Set task. Write the lines as a numbered list, starting at the line that contains "Viewport: 1017px width, 1092px" and running to the end of the entries. Skip blank lines and leave out the pictures.

Data excerpts.
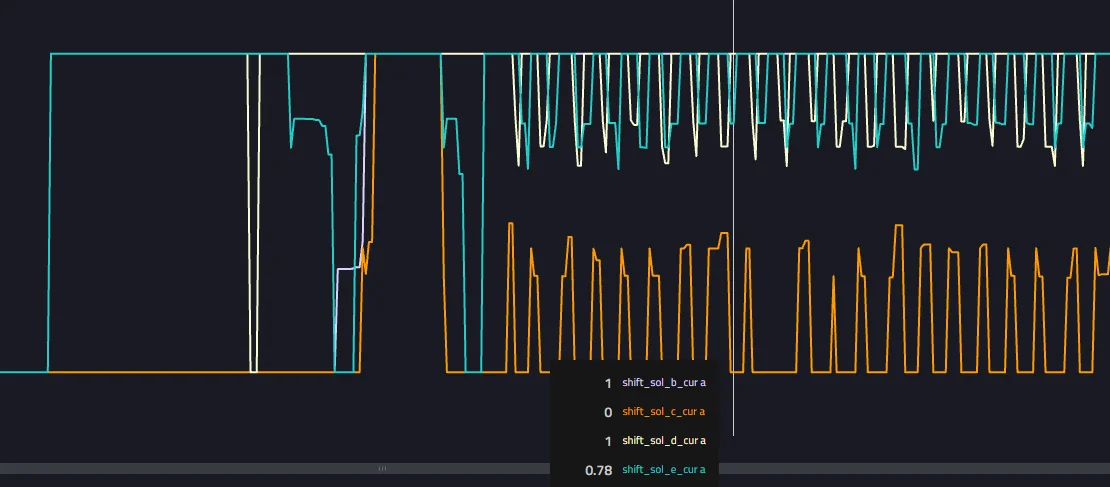This screenshot has width=1110, height=487.
Task: Click the shift_sol_d_cur series label
Action: [663, 441]

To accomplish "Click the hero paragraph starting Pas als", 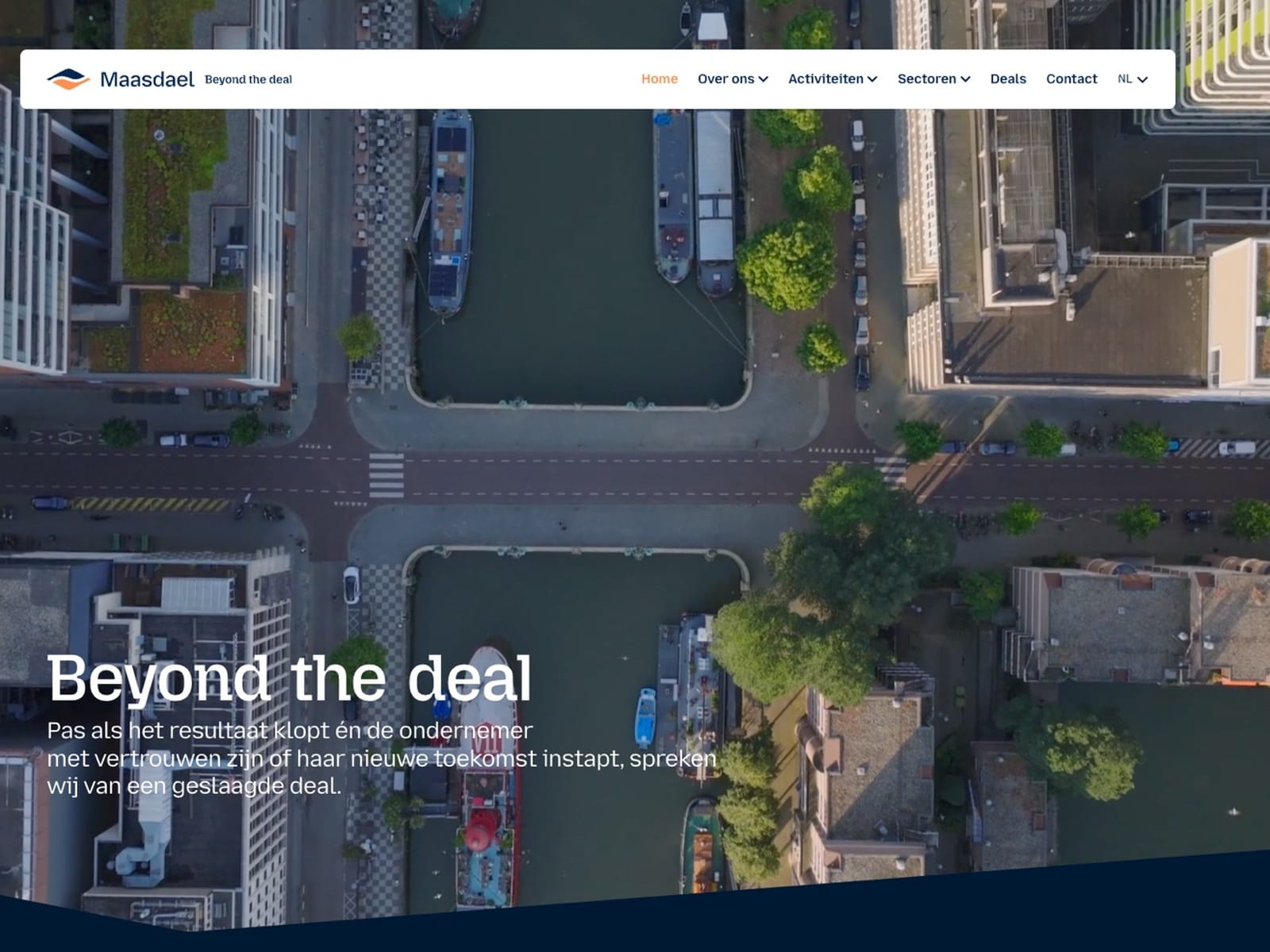I will [381, 758].
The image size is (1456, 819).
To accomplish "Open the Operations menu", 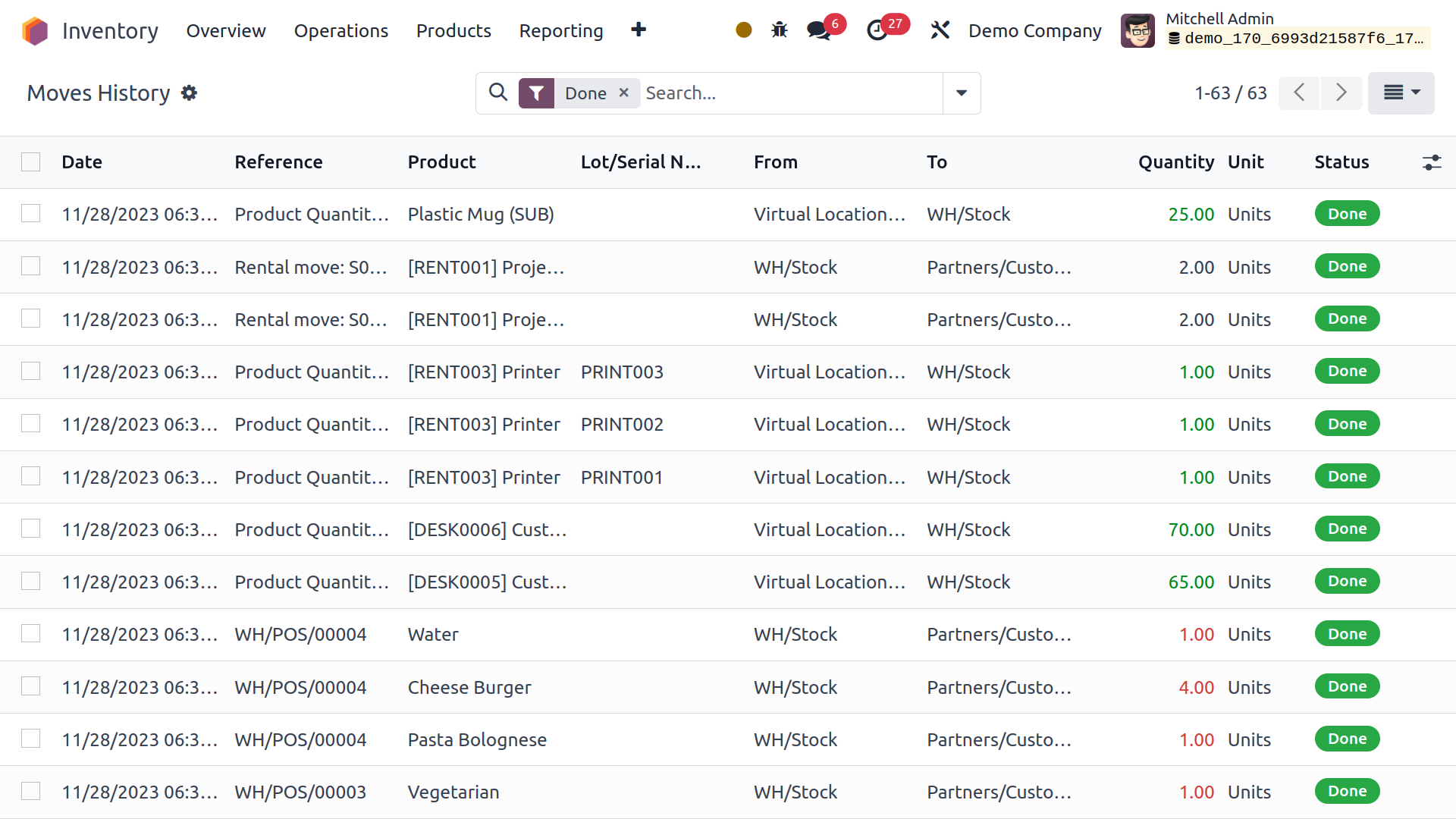I will pyautogui.click(x=340, y=31).
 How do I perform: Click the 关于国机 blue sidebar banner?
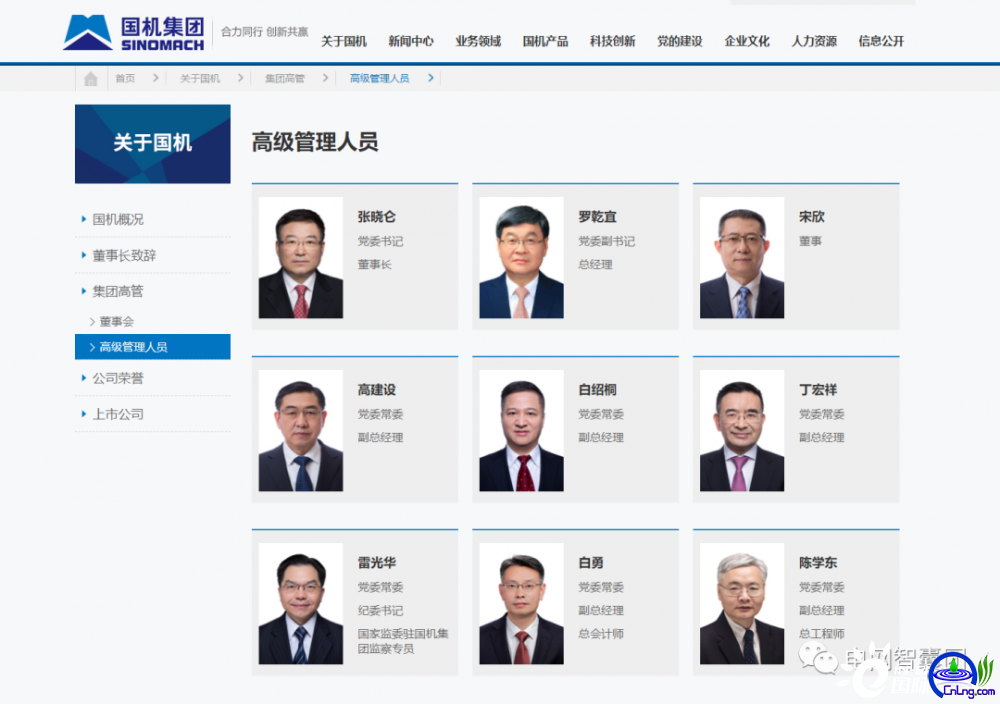(152, 144)
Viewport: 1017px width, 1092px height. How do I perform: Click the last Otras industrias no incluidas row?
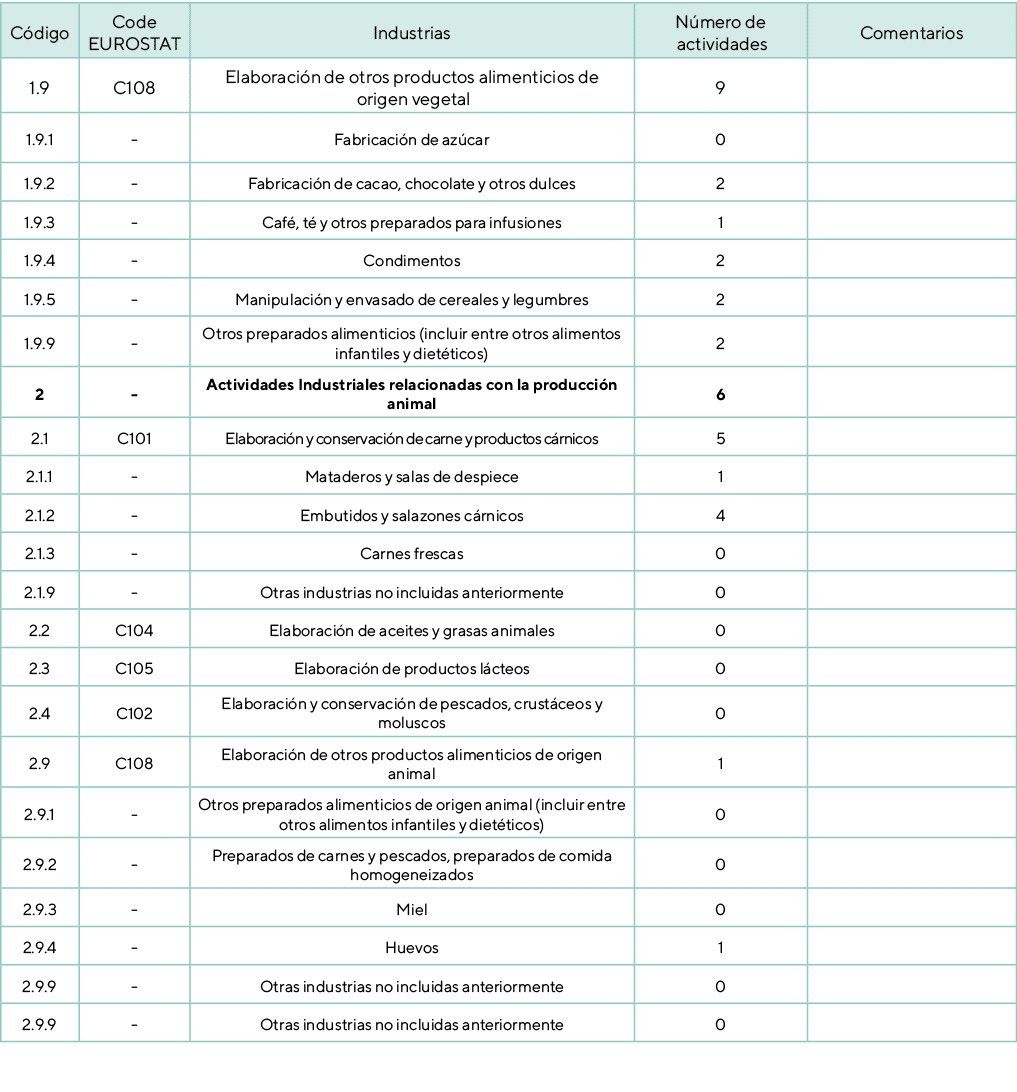click(x=411, y=1024)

Output for this task.
1. Viewport: 1017px width, 1092px height. How do I perform: Click the last Otras industrias no incluidas row?
2. click(x=411, y=1024)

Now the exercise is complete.